“Os jovens escolhidos para servir no palácio devem comer da comida do rei e beber do seu vinho para se apresentarem em perfeita forma!”
Essa foi a determinação de Nabucodonosor, rei da Babilônia, há cerca de 2.600 anos.
Mas alguns jovens judeus, levados cativos para a Babilônia, não queriam se alimentar das iguarias e do vinho da mesa real.
Entre eles estava Daniel.
Muito ousado, ele fez uma proposta ao encarregado responsável por sua alimentação:
“Experimenta, peço-te, os teus servos dez dias; e que se nos deem legumes a comer e água a beber. Então, se examine diante de ti a nossa aparência e a aparência dos jovens que comem das iguarias do rei [...].”
Daniel 1:12–13
O encarregado do rei ficou com muito medo de ser punido porque Nabucodonosor era um engenhoso líder militar, de curiosidade aguçada, um pouco maluco e outras peculiaridades.

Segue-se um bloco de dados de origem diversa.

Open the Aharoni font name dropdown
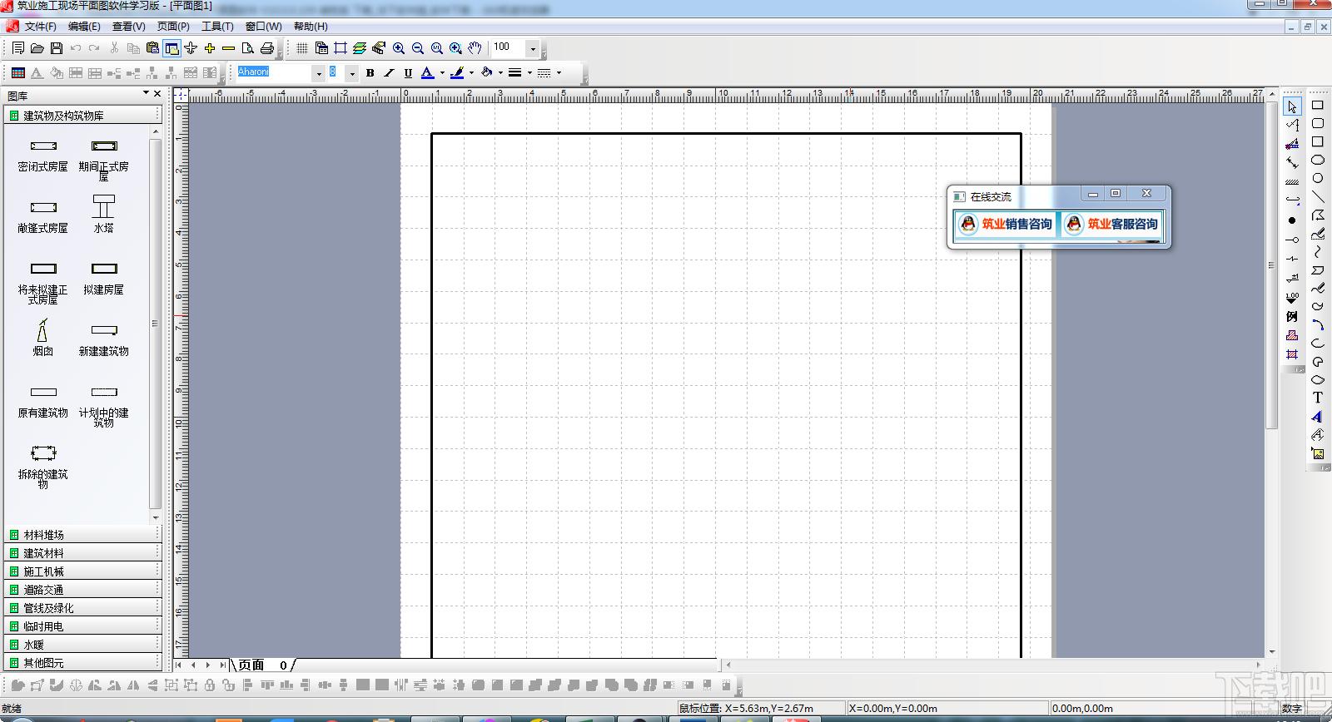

Mas, foi convencido por Daniel e decidiu testar a ideia. Foi, então, que ele ordenou o primeiro ensaio clínico da história.

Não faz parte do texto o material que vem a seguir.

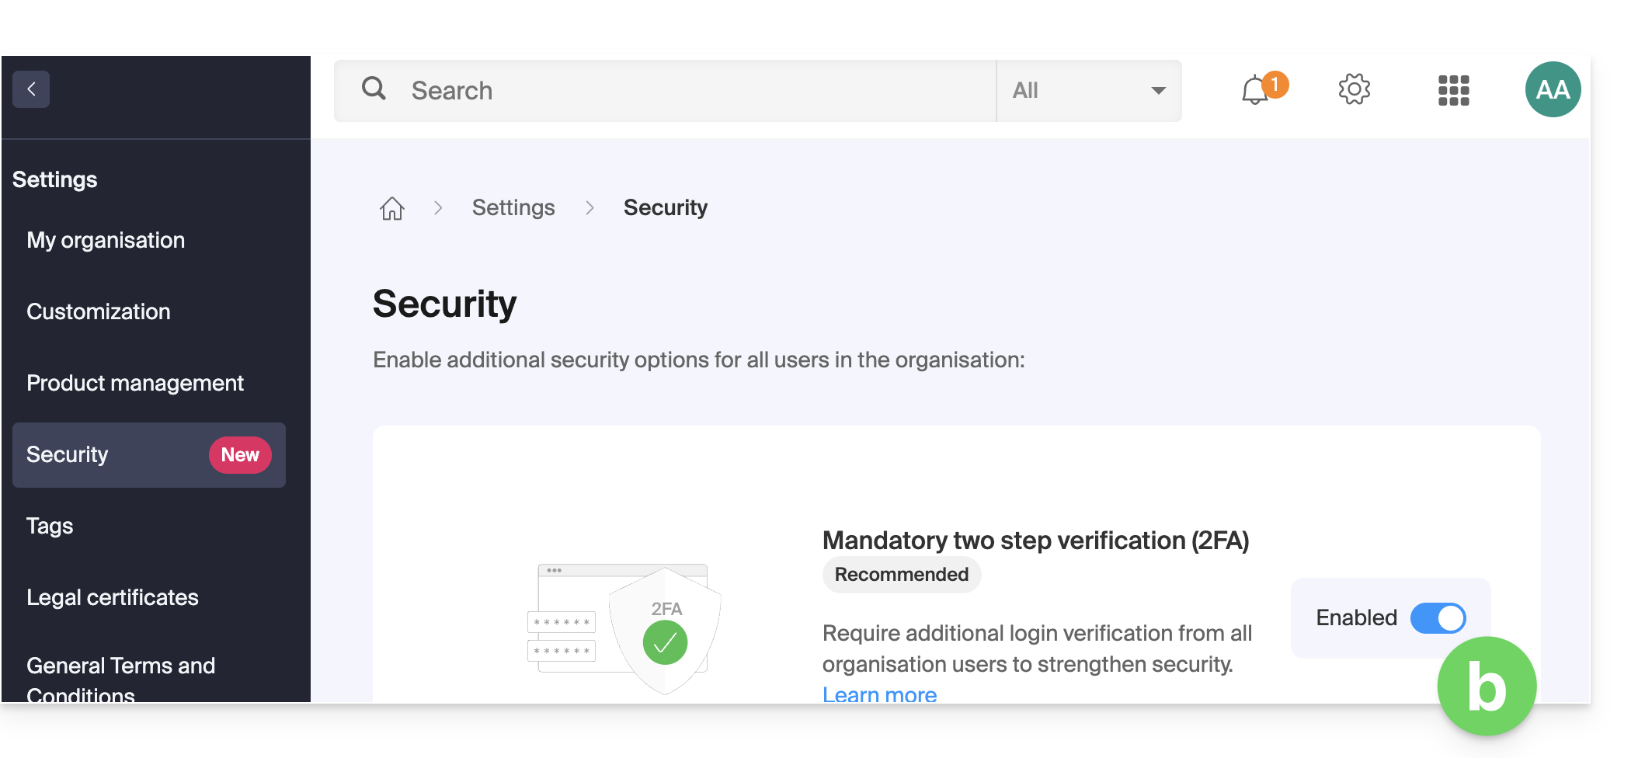1645x758 pixels.
Task: Open the settings gear icon
Action: tap(1355, 89)
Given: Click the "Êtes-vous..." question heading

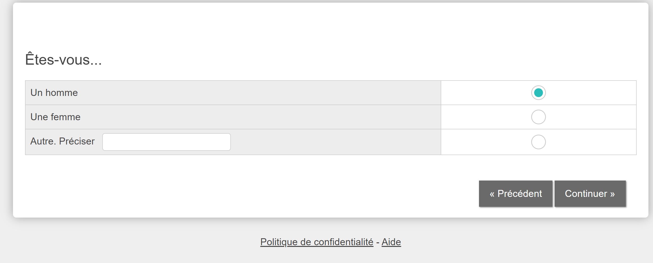Looking at the screenshot, I should coord(63,60).
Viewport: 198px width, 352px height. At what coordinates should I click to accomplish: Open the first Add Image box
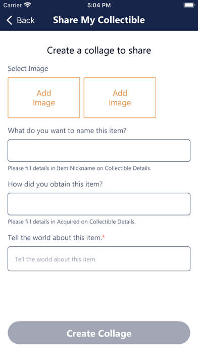tap(44, 98)
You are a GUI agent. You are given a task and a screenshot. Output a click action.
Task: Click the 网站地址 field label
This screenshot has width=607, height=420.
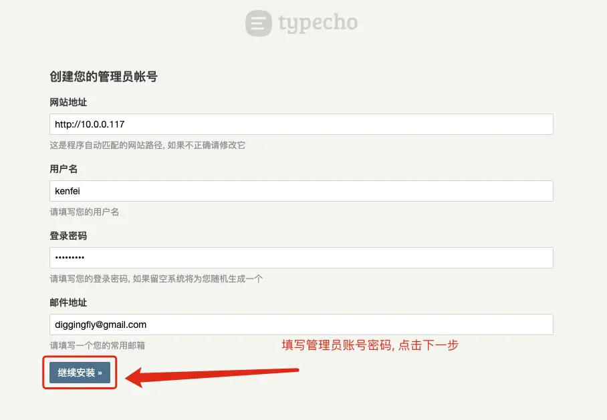coord(68,102)
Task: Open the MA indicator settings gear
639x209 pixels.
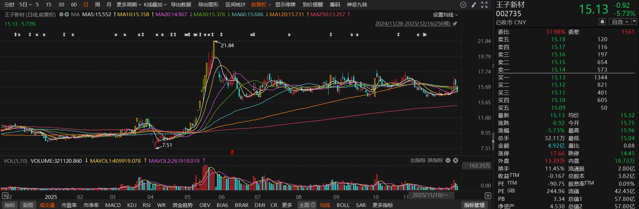Action: [61, 15]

“Ele atendeu à proposta e os experimentou dez dias.”
Daniel 1:14
O RESULTADO?
Os jovens que haviam comido vegetais e bebido água aparentavam estar mais saudáveis e mais bem nutridos do que os jovens que recebiam a comida do rei.
“Ao fim dos dez dias, a aparência deles era melhor; estavam mais robustos do que todos os jovens que comiam das iguarias do rei.”
Daniel 1:15
Convencido pelo que viu, o encarregado permitiu que eles continuassem com aquela alimentação.

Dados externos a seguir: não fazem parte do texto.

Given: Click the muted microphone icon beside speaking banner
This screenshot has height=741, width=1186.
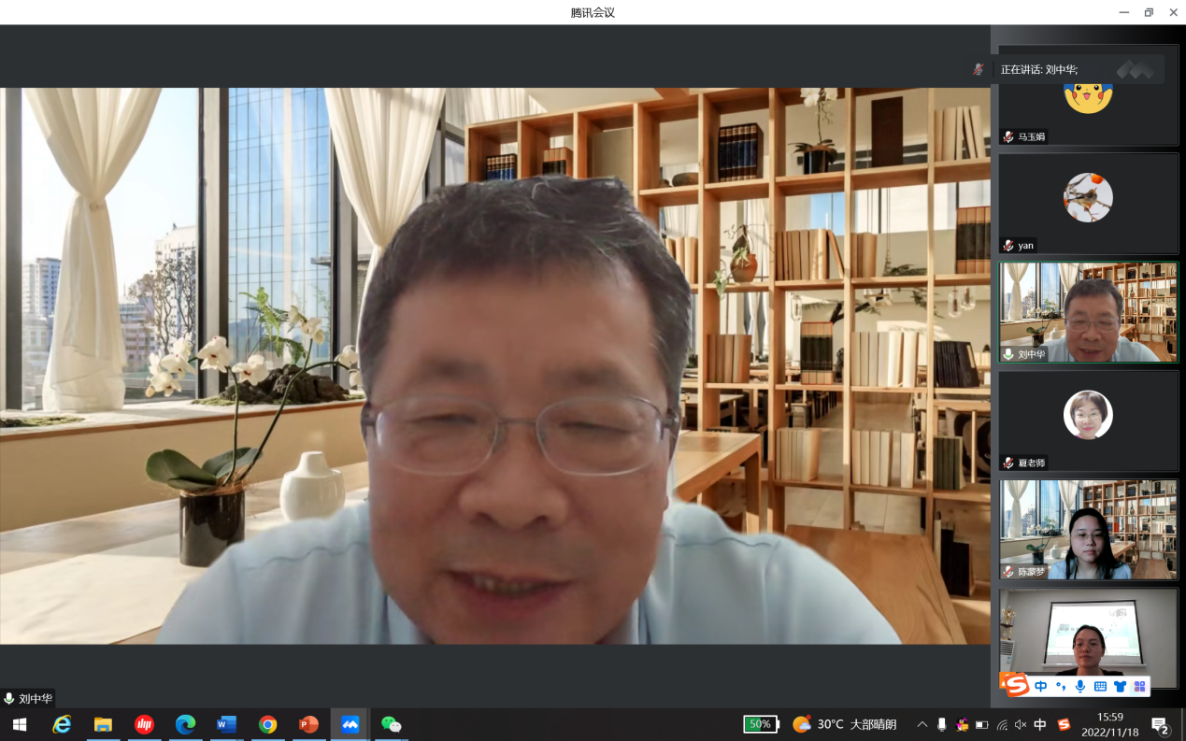Looking at the screenshot, I should 979,69.
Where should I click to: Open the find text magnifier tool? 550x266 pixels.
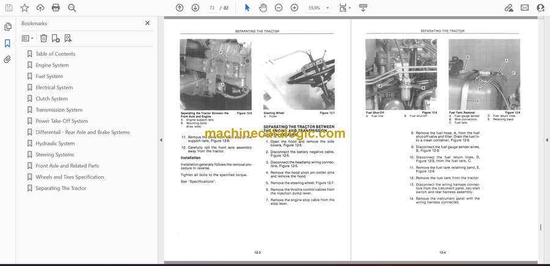click(x=72, y=8)
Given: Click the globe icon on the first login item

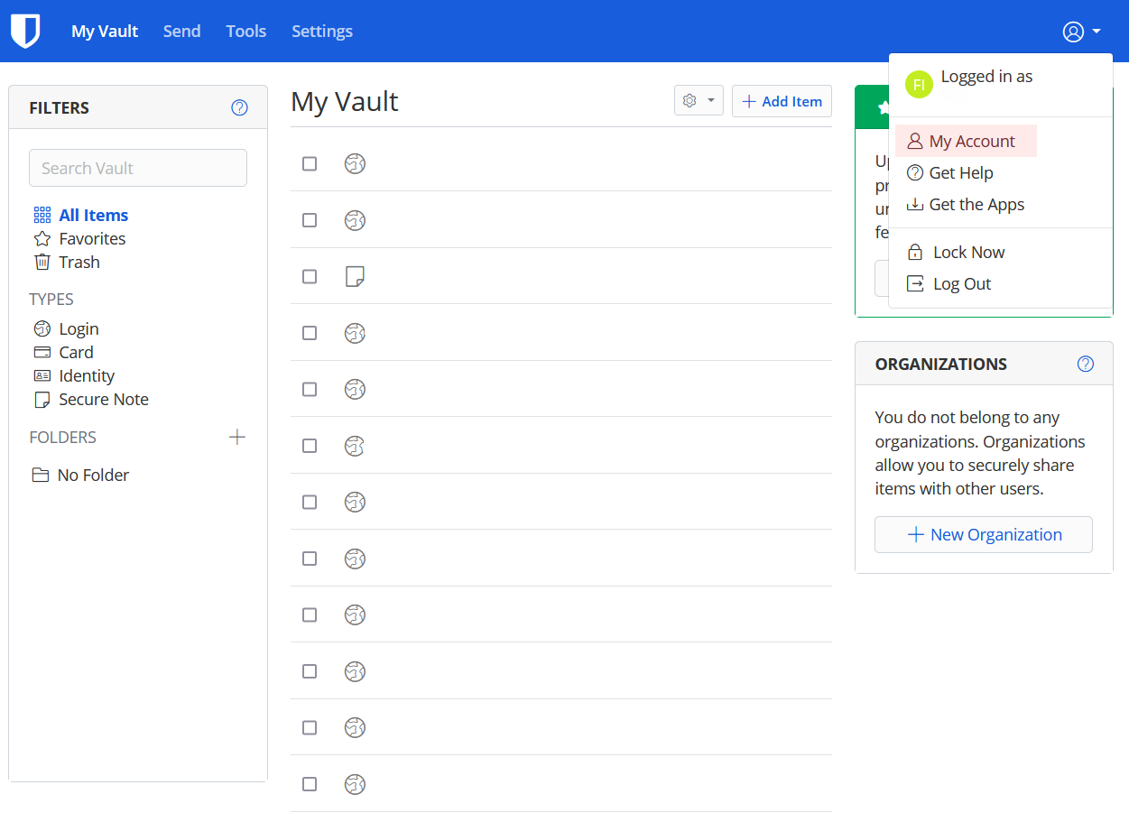Looking at the screenshot, I should click(355, 163).
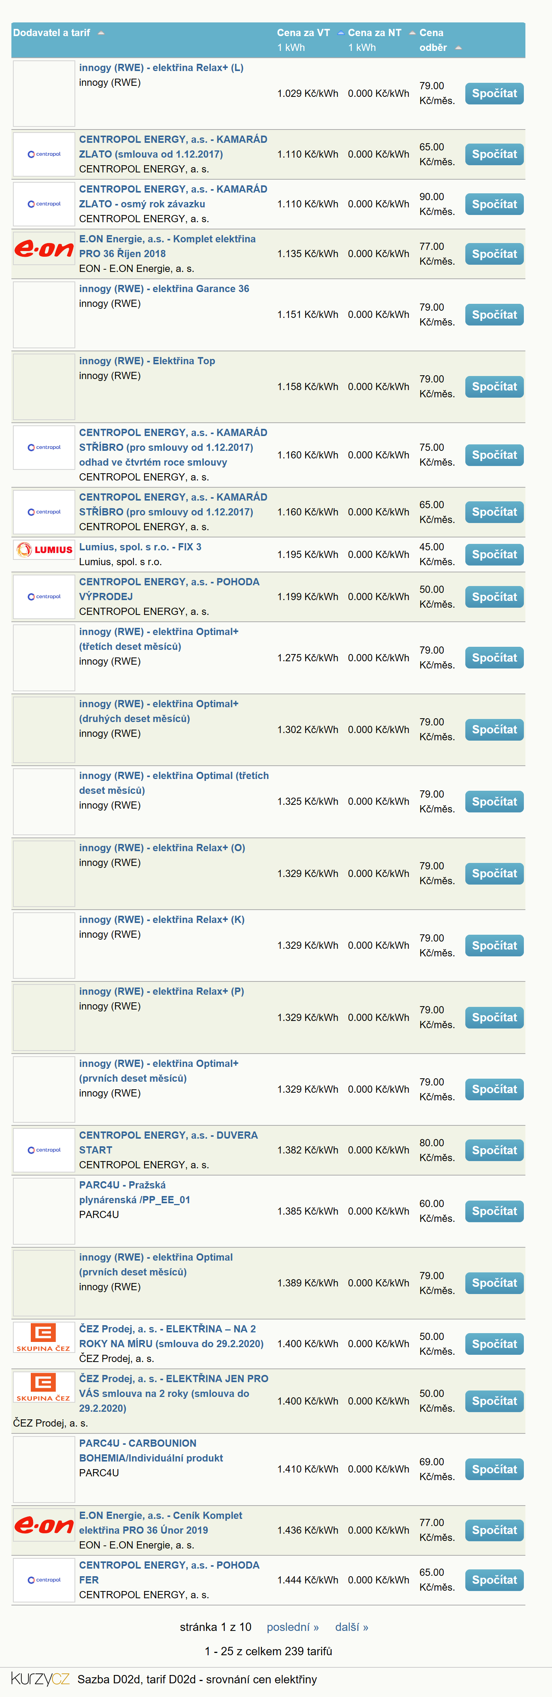Sort by Cena za NT arrow
552x1697 pixels.
pyautogui.click(x=412, y=33)

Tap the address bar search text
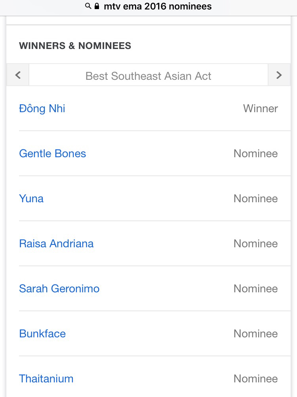tap(158, 6)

Mesmo que esse teste esteja muito longe do rigor do que chamamos hoje de estudo clínico, ele é frequentemente citado como um dos primeiros experimentos documentados da história que se assemelham a um estudo comparativo.
E está descrito na Bíblia, no livro de Daniel, capítulo 1.
Havia ali uma pergunta.
Dois tipos de alimentação.
Um tempo determinado: 10 dias.
E, no final, uma comparação dos resultados.
se a história de daniel fosse hoje, quais seriam as diferenças?
Para os padrões atuais, os problemas metodológicos começariam a aparecer rapidamente.
Hoje, os estudos precisam demonstrar que seus resultados são estatisticamente confiáveis. Para isso, o número de participantes é planejado por meio de cálculos matemáticos capazes de dar força suficiente às conclusões.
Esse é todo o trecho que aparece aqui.